Mental health is a long-term concern and IPA is taking a long-term approach in supporting our members. We have embedded mental health into the re-design of the IPA professional program. The first stage covers the core accounting foundations while stage two includes business strategy, data analytics, and now a focus on well-being. Our hope is that this will provide a systemic approach to developing a sustainable supply of professionals equipped to meet the challenges of the contemporary professional.

Put simply, accountants are engaged for their emotional intervention. We are almost constantly monitoring the impact of artificial intelligence on our profession. But COVID-19 has dramatically reminded us that the future is unknown. Given the high levels of uncertainty, and the critical role professionals play as trusted advisers—both personally and professionally—there has never been a more important time to address mental health and develop comprehensive plans and provide practical solutions.

PAOs: lean into the wellbeing of our profession, especially now. Supporting the overall wellbeing of our members is something we can do to truly be future ready. Challenge your members to get outside for fresh air (Associations Now has a great membership fitness challenge article). Consider temporarily leveraging your confidential ethics lines to enable counselling support to members. Most importantly, communicate to your members that you are by their side through all this. If this process improves the life of one person, surely it is worth it.  

Andrew Conway

Prof. Andrew Conway, FIPA, FFA, joined the IFAC PAO Development & Advisory Group in January 2019 after being nominated by the Institute of Public Accountants (IPA).

Prof. Conway has been the Chief Executive Officer of IPA since May 2009, which at the time made him the youngest CEO of a public entity at the age of 28. He has been recognized for IPA’s transformation from its former name, National Institute of Accountants, into a leading and legally recognized professional accountancy body in Australia and the region. His leadership of IPA led to the organization’s recognition as the most innovative accounting body in Australia in 2012 by BRW.

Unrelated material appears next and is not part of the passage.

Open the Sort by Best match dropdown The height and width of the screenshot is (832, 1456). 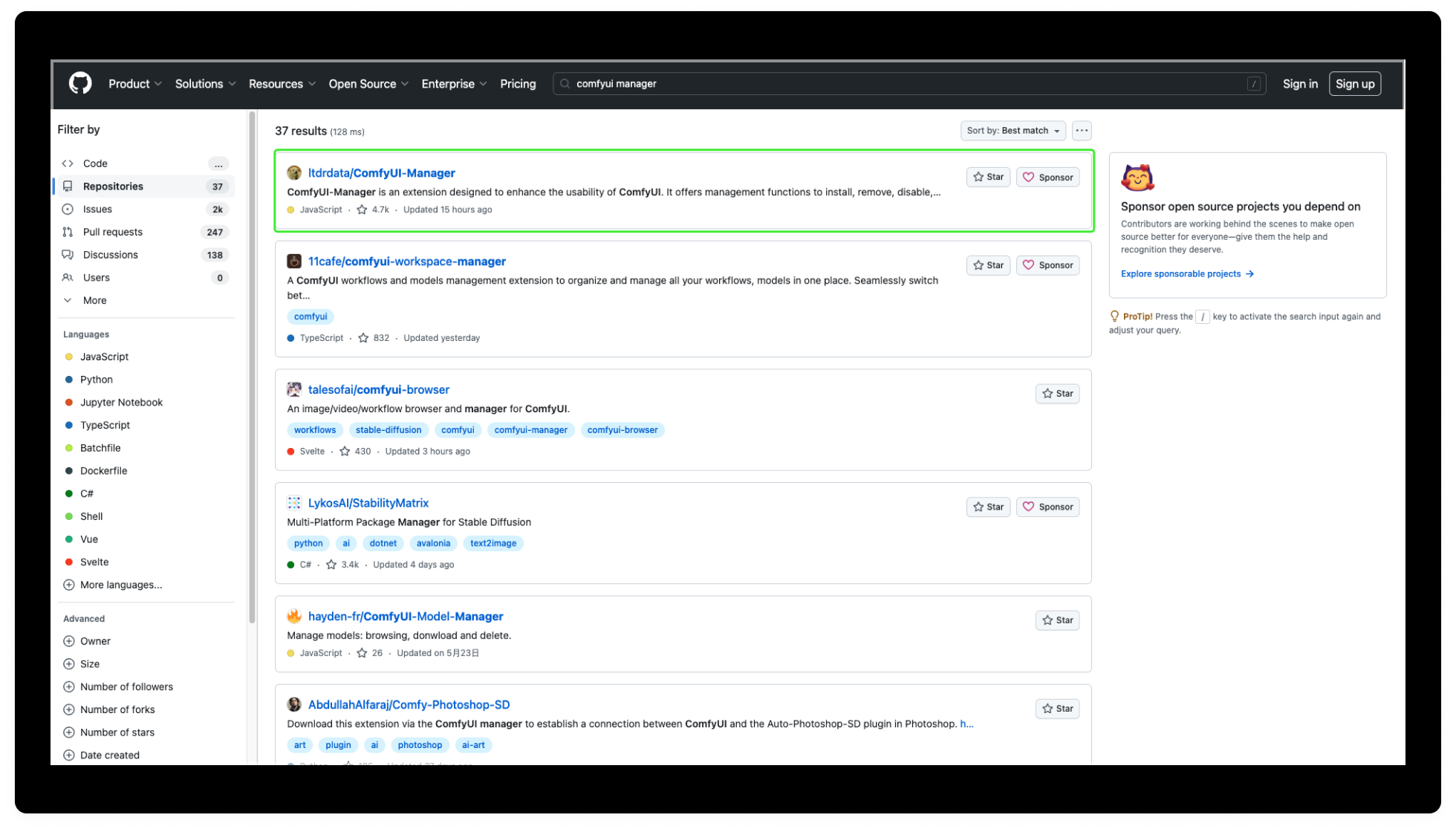[x=1013, y=131]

Prior to working with IPA, Prof. Conway was an Australian Government Treasury Ministry Chief of Staff and Senior Advisor. In 2001, he was awarded the Centenary of Federation Medal through the Order of Australia and in 2011, he was awarded Australian Young Professional of the Year and appointed a Professor of Accounting at the Shanghai University of Finance and Economics (honoris causa). That same year he was appointed by the Governor of Victoria as a Director of Eastern Health.

Prof. Conway was awarded the Australian Financial Review, Boss Magazine Young Executive of the Year in 2014. And in 2015, he was awarded the Deakin University Young Alumni Award for his outstanding and significant contribution to the profession and to the community. The following year, he was presented with a Distinguished Fellow award by the Vice-Chancellor of Deakin University and appointed as an Adjunct Professor at the University where he lectures for Deakin's MBA program.

A long-standing advocate for small business, Prof. Conway has been championing the cause of small business policy and is regarded as one of the key activists of the future of small- and medium-sized entity policy in Australia.